[YOUR TASK]
Return all lines from the listing below in which the string "agent" occurs.

[GIVEN RECORDS]
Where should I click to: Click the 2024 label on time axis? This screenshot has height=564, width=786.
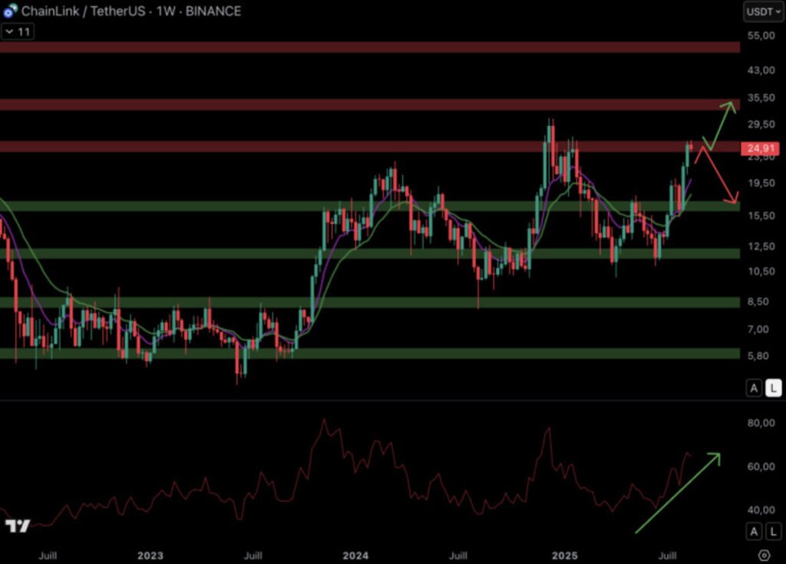click(355, 555)
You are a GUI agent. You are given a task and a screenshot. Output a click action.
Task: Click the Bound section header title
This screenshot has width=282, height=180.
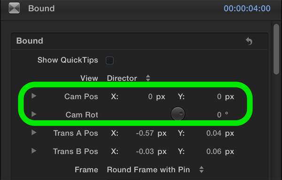(x=30, y=41)
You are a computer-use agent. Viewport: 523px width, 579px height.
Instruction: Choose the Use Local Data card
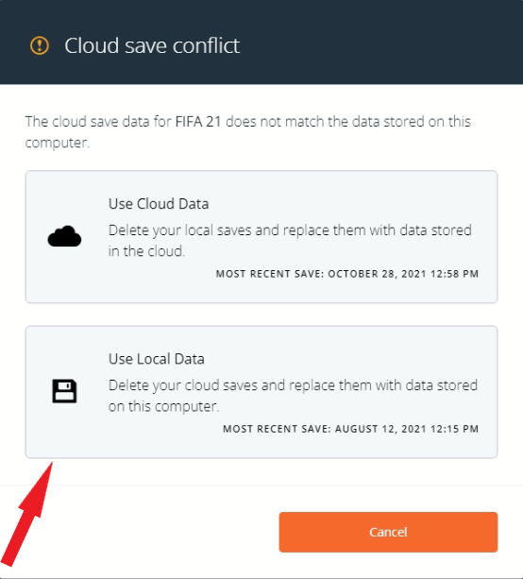262,392
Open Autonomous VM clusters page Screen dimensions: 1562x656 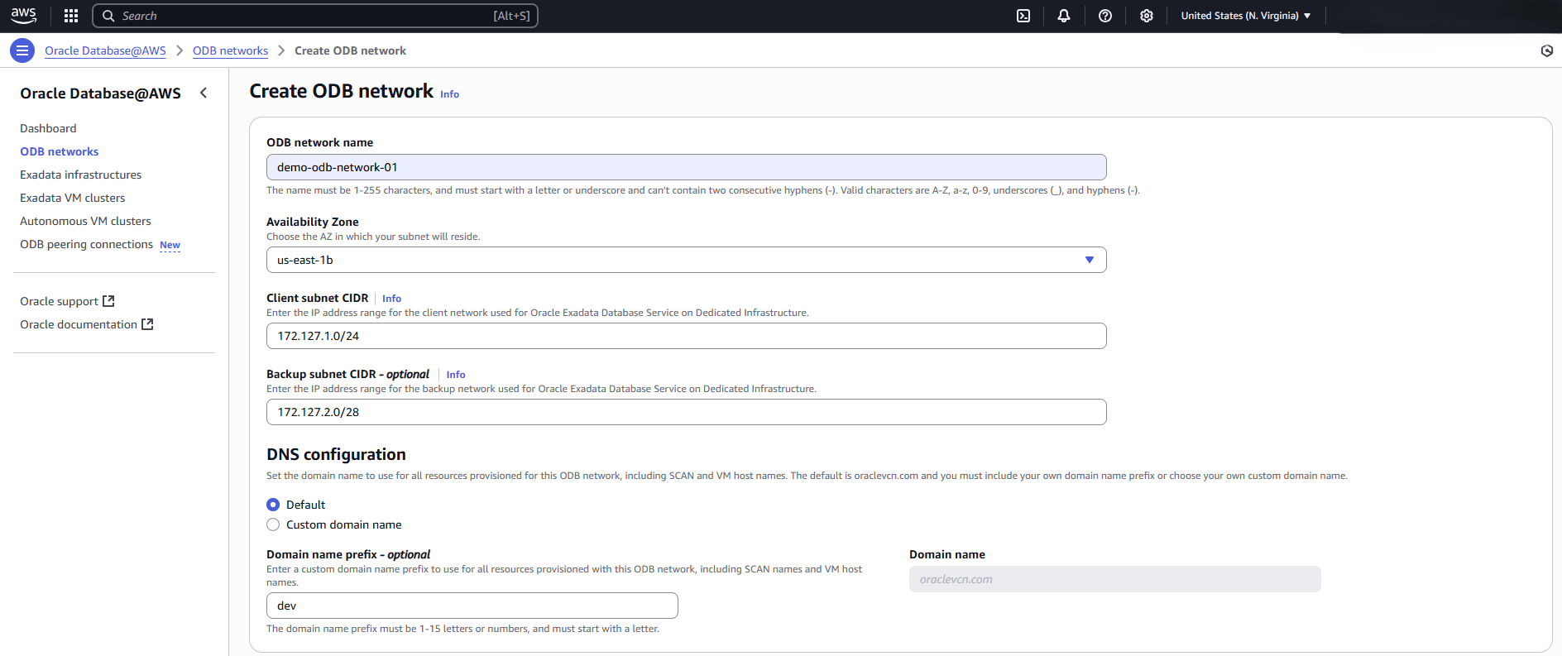(x=85, y=221)
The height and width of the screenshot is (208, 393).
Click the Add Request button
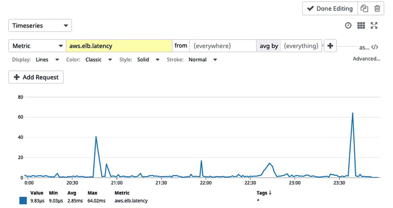tap(36, 77)
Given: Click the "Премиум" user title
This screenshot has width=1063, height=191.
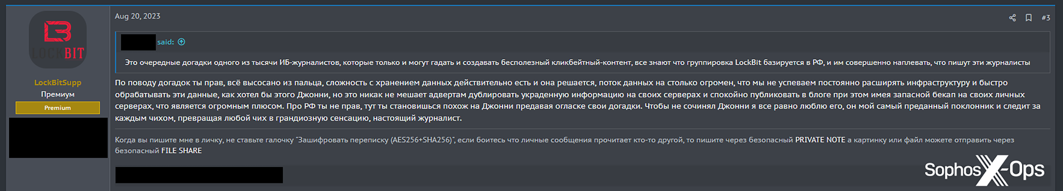Looking at the screenshot, I should point(58,94).
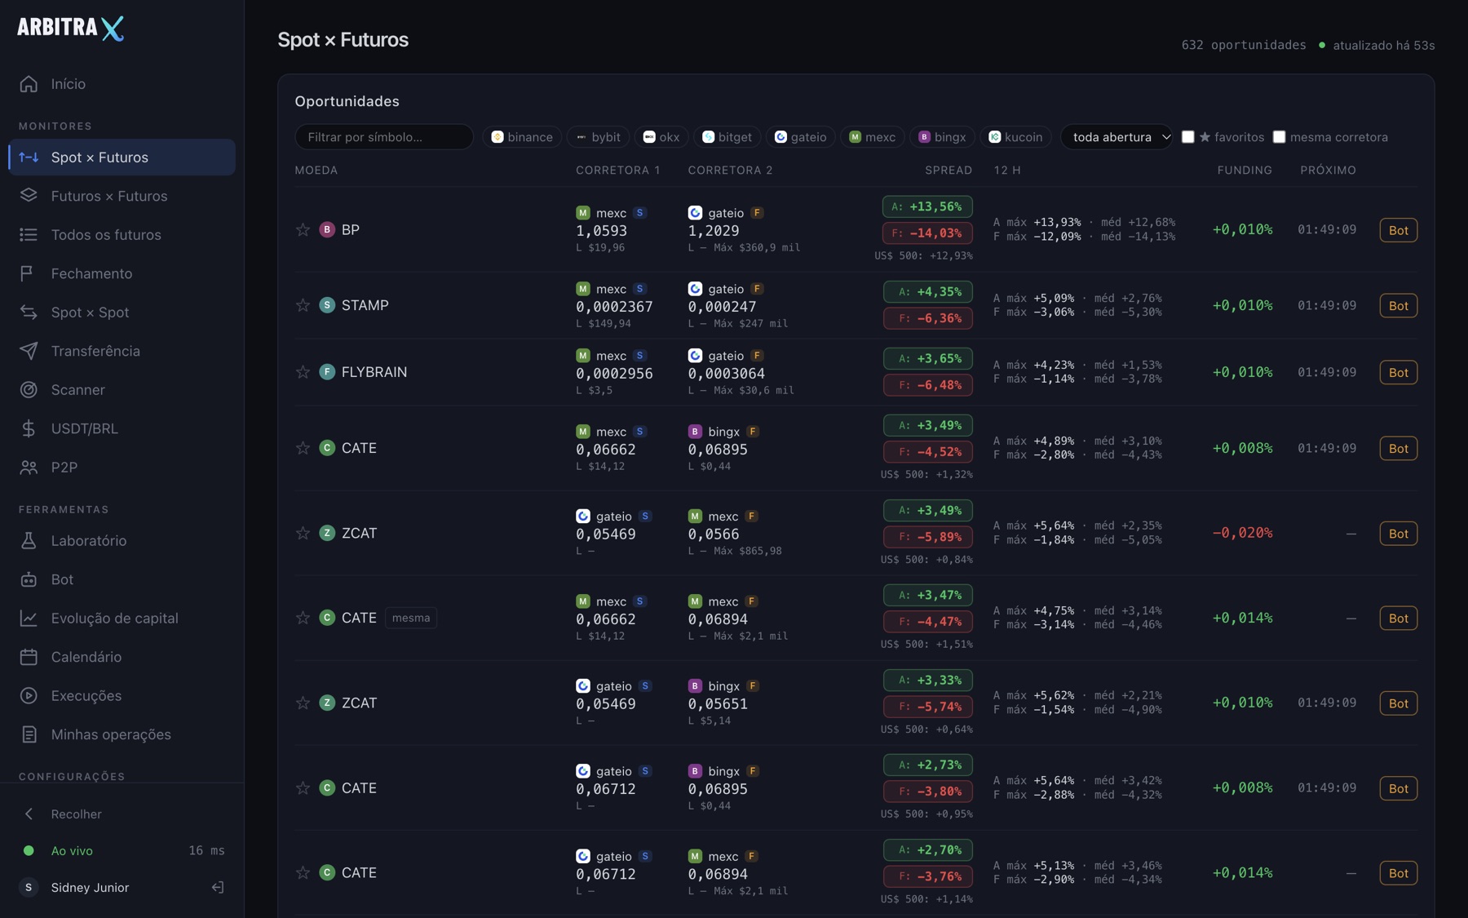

[ANSWER SPACE]
You are a GUI agent. You are given a task and a screenshot. Output a click action.
You are a computer-use agent. Viewport: 523px width, 579px height.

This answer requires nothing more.